The drop-sorting means which is provided with the compartments 9 is divided into a pair of sections I and II which are indicated in FIGS. 1B and 3B beneath corresponding portions of the conveyor 8. The section I of the drop-sorting means includes a group of compartments 9 situated one next to the other and receiving according to a predetermined program only lengths of green timber which are received according to their quality and dimensions in certain ones of the compartments 9 of section I in a known way. A given compartment 9 of section I which becomes filled with a batch A2 of lengths of green timber will then be automatically emptied, by lowering the bottom door thereof, so as to provide in this way a batch of green timber A3 on a batch conveyor means situated beneath the drop-sorting means, and in the example of FIGS. 1B and 3B, the batch conveyor means includes at least one batch conveyor 10a situated beneath section I of the drop-sorting means. It will be seen that in the example of FIG. 3B, the batch-conveying means includes three successive conveyors 10a, 10b, 10c which have overlapping end regions and which can be operated in either one of a pair of opposed directions. These conveyors 10a-10c of FIG. 3B take the form of endless chains guided around suitable sprockets, with the chains of conveyor 10b being out of line with the chains of the conveyors 10a and 10c while extending around sprockets which are coaxial with those of the chains of the conveyors 10a and 10c, so that in this way the series of three conveyors can actually operate as a single elongated conveyor.

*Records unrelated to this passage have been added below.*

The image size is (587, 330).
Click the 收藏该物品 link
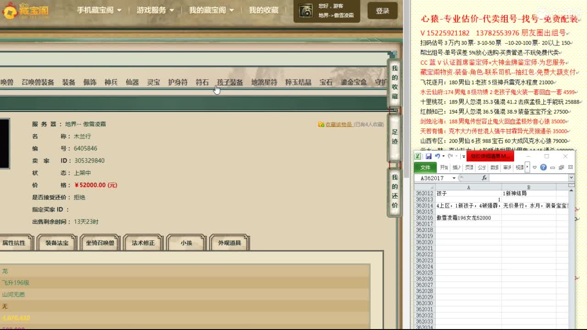[339, 123]
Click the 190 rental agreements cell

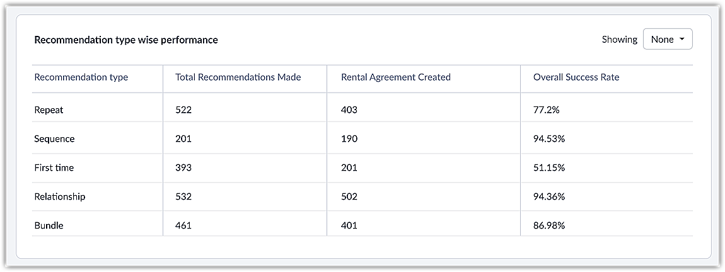click(349, 139)
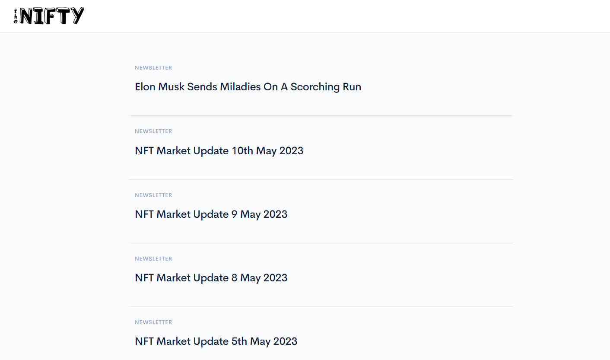The width and height of the screenshot is (610, 360).
Task: Select the 10th May 2023 article card
Action: coord(321,148)
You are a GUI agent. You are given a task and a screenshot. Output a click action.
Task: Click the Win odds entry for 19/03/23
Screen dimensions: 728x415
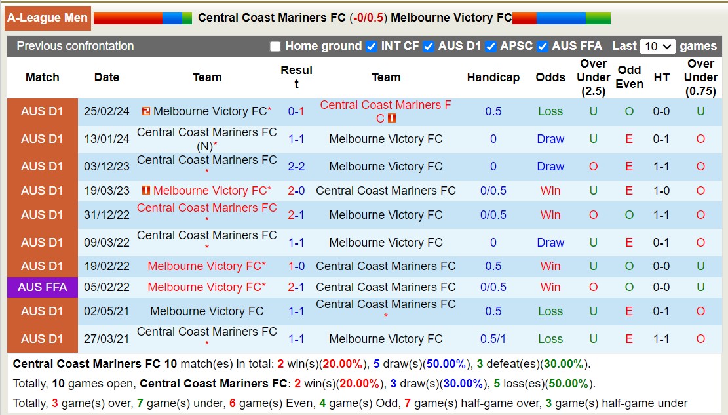pos(550,191)
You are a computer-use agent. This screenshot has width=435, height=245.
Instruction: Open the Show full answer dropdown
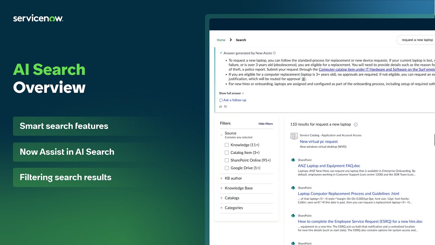(x=231, y=93)
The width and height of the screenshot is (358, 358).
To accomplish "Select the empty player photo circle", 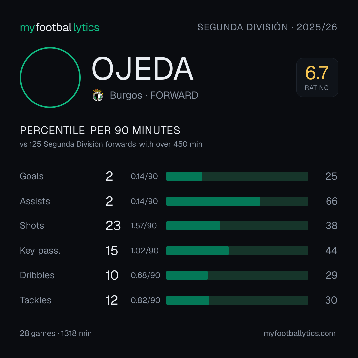I will click(50, 77).
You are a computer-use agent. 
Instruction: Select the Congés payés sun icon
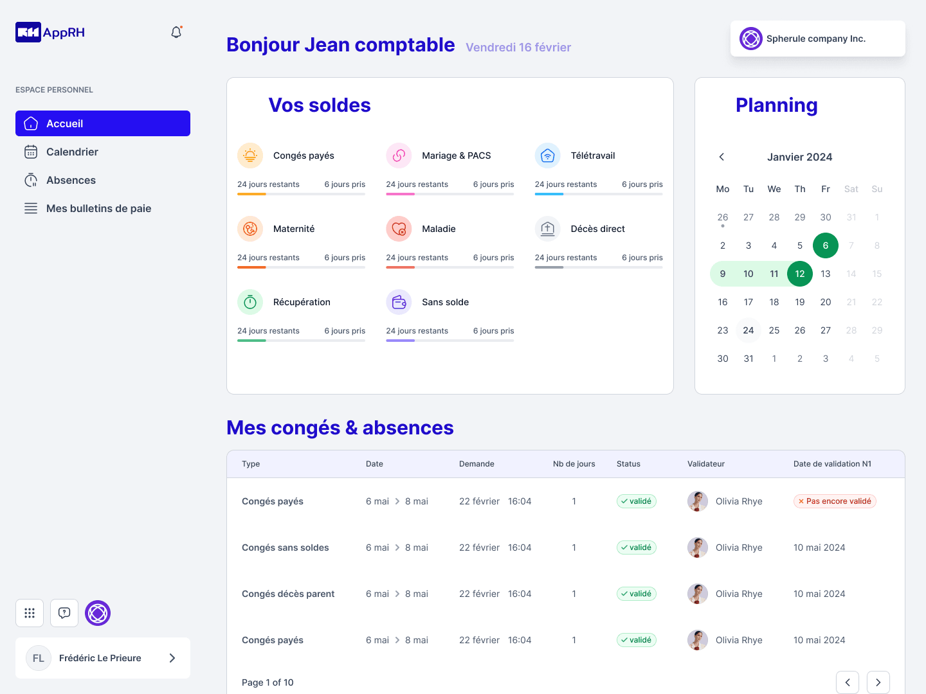coord(250,155)
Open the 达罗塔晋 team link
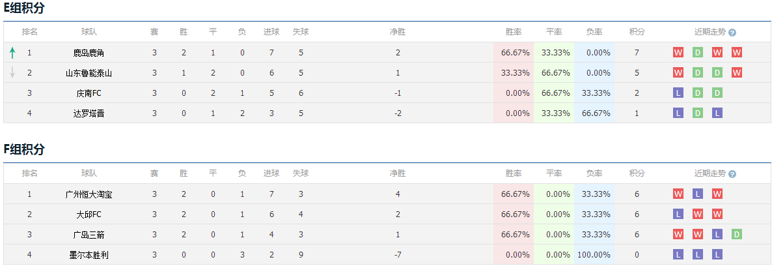This screenshot has width=772, height=266. [x=89, y=113]
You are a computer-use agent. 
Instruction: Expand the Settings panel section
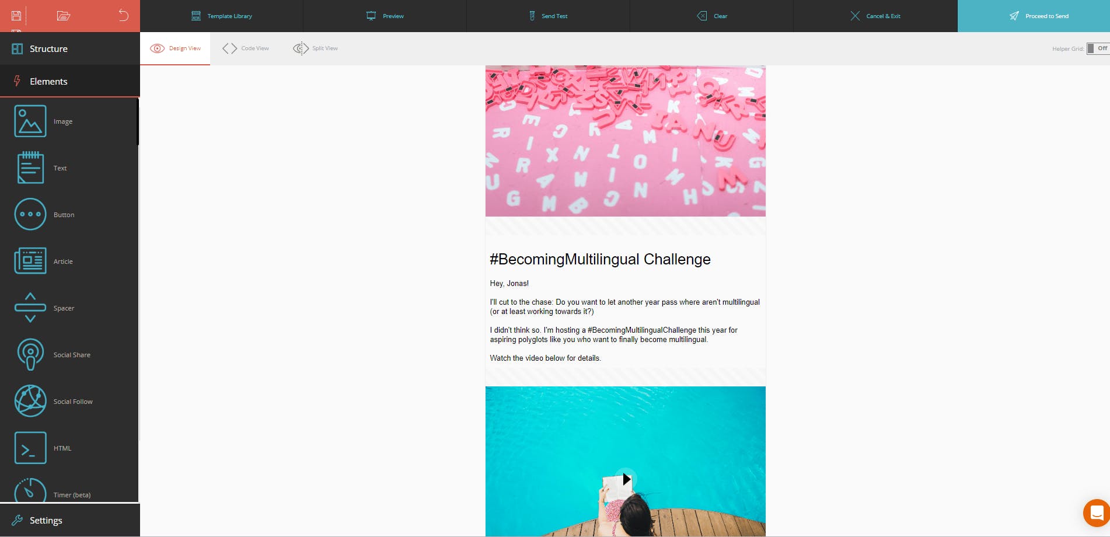pyautogui.click(x=70, y=520)
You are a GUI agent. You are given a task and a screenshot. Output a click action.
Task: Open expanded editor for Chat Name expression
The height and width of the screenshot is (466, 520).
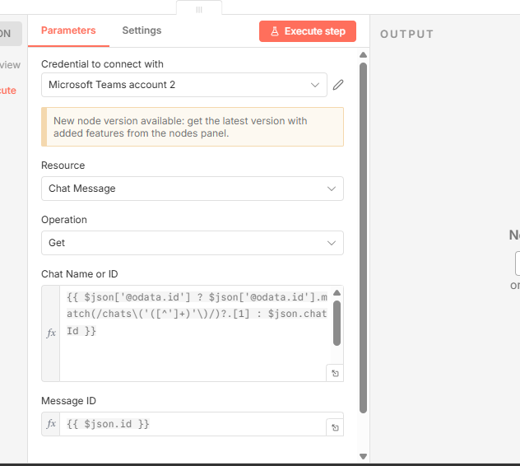pos(334,373)
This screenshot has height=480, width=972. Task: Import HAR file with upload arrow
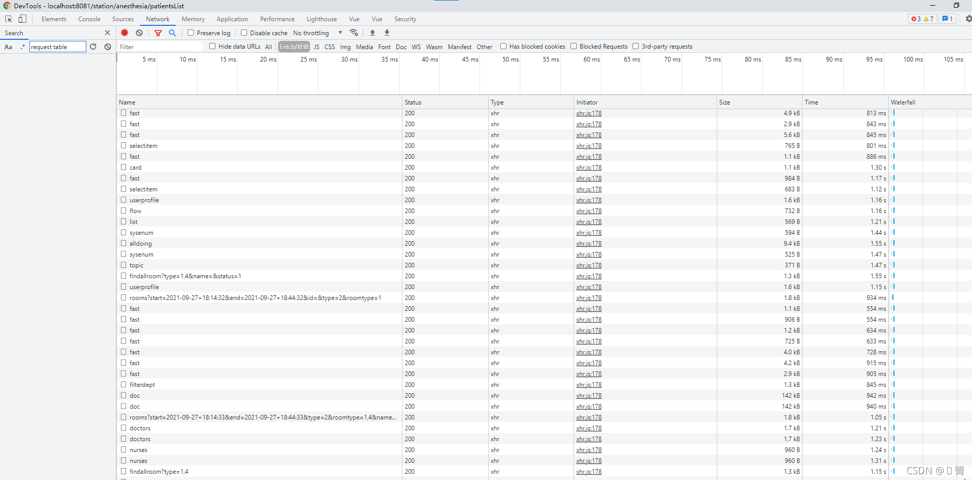coord(373,33)
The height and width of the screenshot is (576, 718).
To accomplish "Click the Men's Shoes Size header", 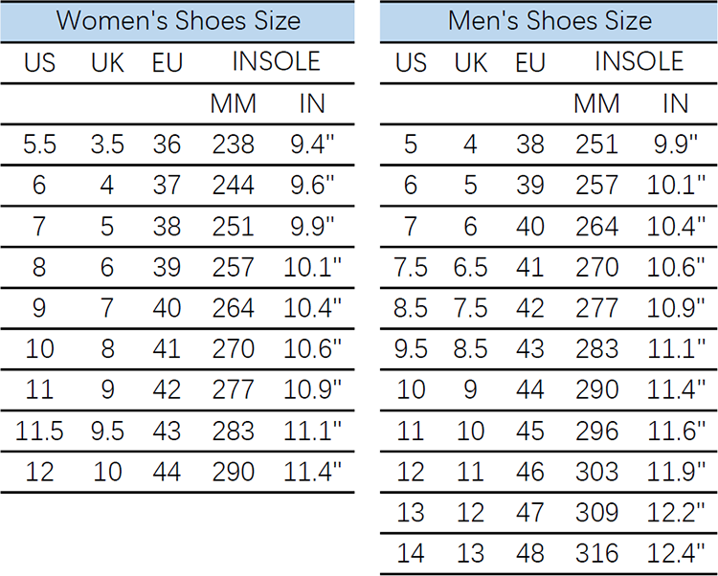I will pyautogui.click(x=550, y=21).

In the case of FIG. 1B, the batch conveyor 10a has received a batch A3 of green timber and is shown delivering a further batch A4 of green timber to a lifting conveyor 11 which delivers the green timber in a single layer to a suitable conveyor 12 which forms a single layer A5 of the lengths of green timber.
The packaging apparatus of FIGS. 1A, 1B includes a green timber packaging machine provided in a known way with a lift 15 which is schematically illustrated to have formed thereon successive layers of green timber. However, this machine includes a distributor 13 for distributing spacer sticks in a known way onto a previously deposited layer of green timber. Thus, in this way there will be provided on the lift 15 a package 14 of green timber in which layers of timber are separated from each other by spacer sticks so that this package is then in a condition to be transported to a drying kiln.

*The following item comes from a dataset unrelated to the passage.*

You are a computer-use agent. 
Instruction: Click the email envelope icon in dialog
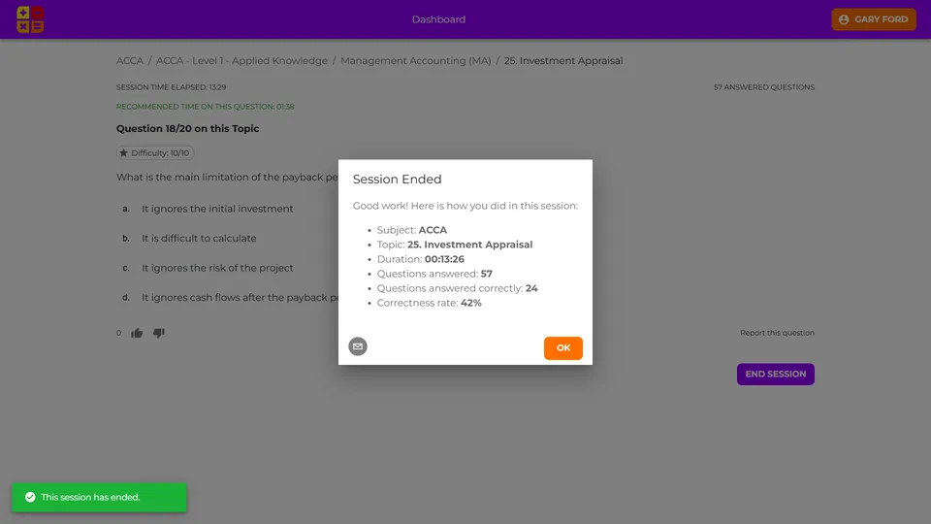coord(358,345)
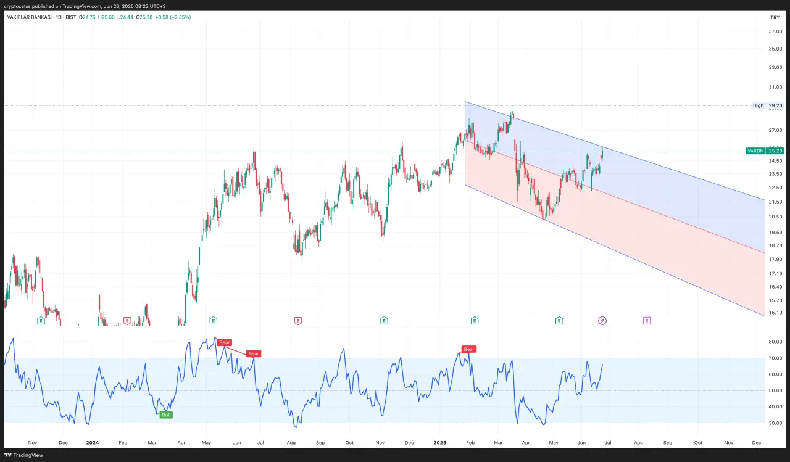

FIG. 2 illustrates in greater detail how green and dried lengths of timber are delivered to the common conveyor means 6. Thus, as is shown in FIG. 2, from the layer A1 of lengths of green timber on the rollers 4 the lengths of green timber are distributed to every second carrier portion of the conveyor 6, the carrier portions thereof being separated by the members 32 of the conveyor 6.
The metering or dosing means 5 can take many different forms. As is schematically shown in FIG. 2A, while the layer A1 is held back by a member 50, a member 52 is situated beneath the boundary line between the first two lengths of timber, these members 50 and 52 being guided for up and down movement and being pivotally connected to opposed ends of a swingable T-shaped member 54 which is operated from a rotary crank means 56. This latter means is driven by a suitable transmission 58 from the shaft which drives the sprocket wheels 6' of the conveyor 6. Thus the operation of elements 50 and 52 is synchronized with the operation of the conveyor 6, this operation being such that when member 50 is lowered to release the next length of green timber to be delivered to the conveyor 6, the member 52 is raised to hold back the succeeding lengths of green timber, and then during the continued turning of the crank 56 the parts again resume the position shown in FIG. 2. This speed of operation of the dosing means 5 is such that every second space between members 32 on conveyor 6 will receive a length of green timber a as indicated in FIG. 2.

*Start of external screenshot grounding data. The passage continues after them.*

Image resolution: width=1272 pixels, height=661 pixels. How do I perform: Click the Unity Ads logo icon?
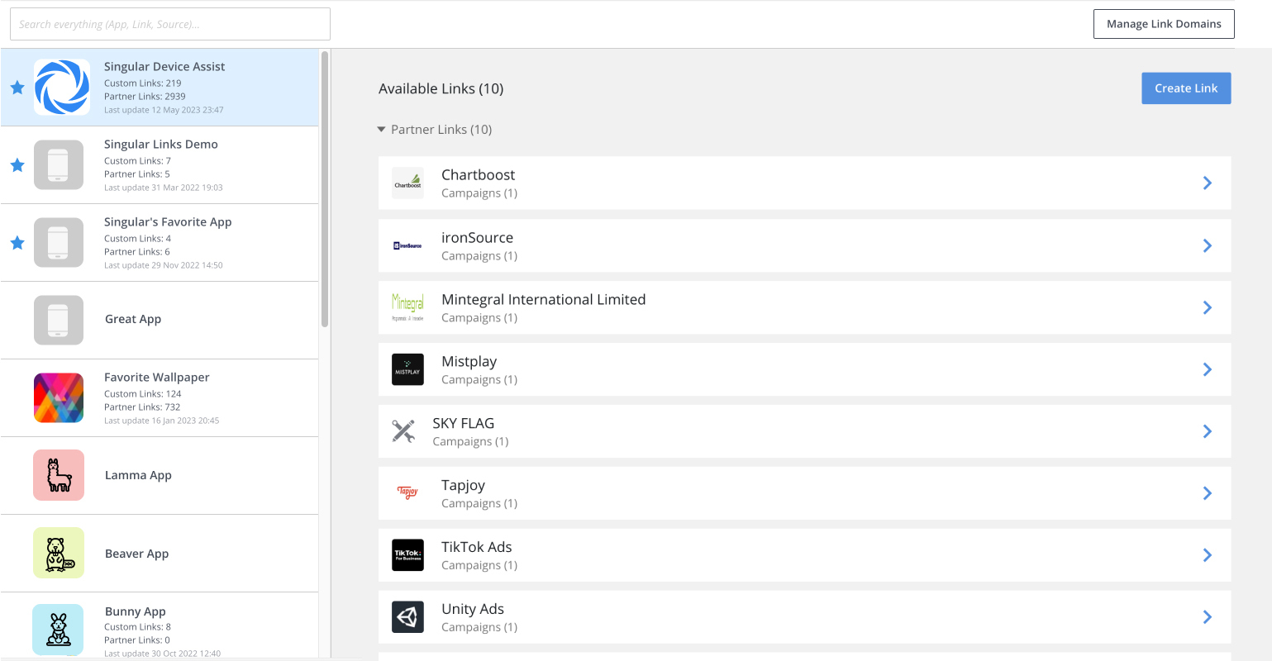coord(407,616)
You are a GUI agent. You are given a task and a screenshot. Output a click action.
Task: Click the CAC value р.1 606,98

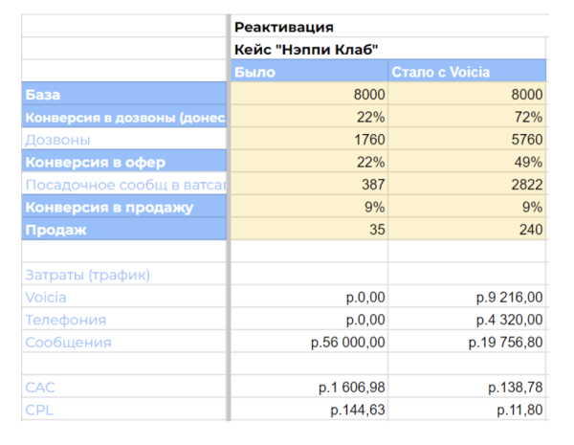308,388
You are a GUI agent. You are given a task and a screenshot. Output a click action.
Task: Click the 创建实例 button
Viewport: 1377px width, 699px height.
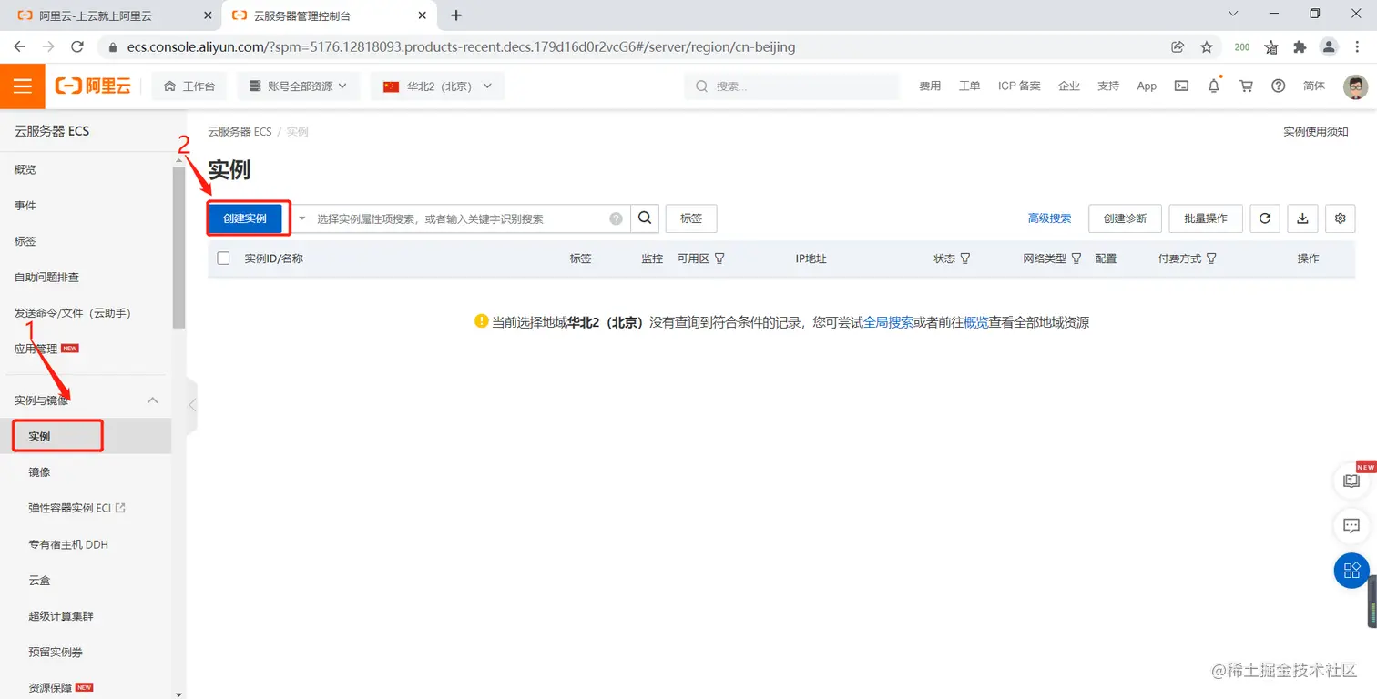(247, 218)
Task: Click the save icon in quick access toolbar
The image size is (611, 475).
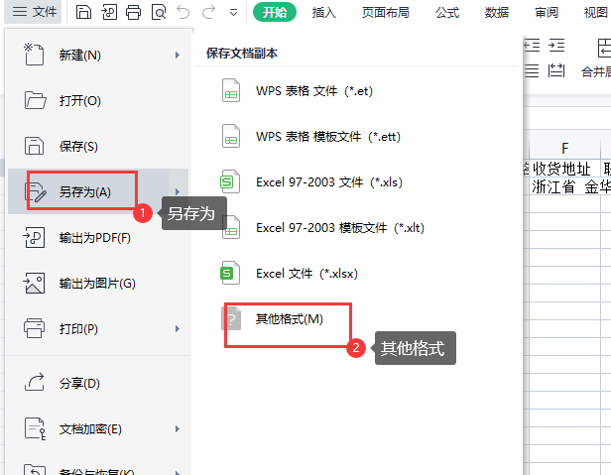Action: (x=84, y=12)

As is shown in FIG. 2, above the portion of the conveyor 6 which initially receives the lengths of green timber a there is an inclined support 25 having an upper surface down which lengths of dried timber can freely slide by gravity, these lengths of dried timber being releasably held by elements 30 which are controlled in a known way to release the lengths of dried timber. Thus a length of dried timber b2 is shown being held by one element 30 while a length of dried timber b1 is shown in a condition where it is delivered to a space between a pair of lengths of green timber a, and there is shown on the conveyor 6 a length of green timber b which has already been delivered thereto. The bottom end of the inclined support 25 pivotally carries a member 31 which is capable of swinging up and down in response to being engaged by the members 32 and which smoothly delivers the successive lengths of dried timber into the spaces between the lengths of green timber. The several stopping elements 30 are operated in a known way according to a predetermined program so as to release the lengths of dried timber to achieve the above distribution of green and dried timber on the common conveyor means 6. The freely turnable guides 31 serve to provide a smooth transfer of the lengths of dried timber, without bouncing thereof, onto the conveyor means 6.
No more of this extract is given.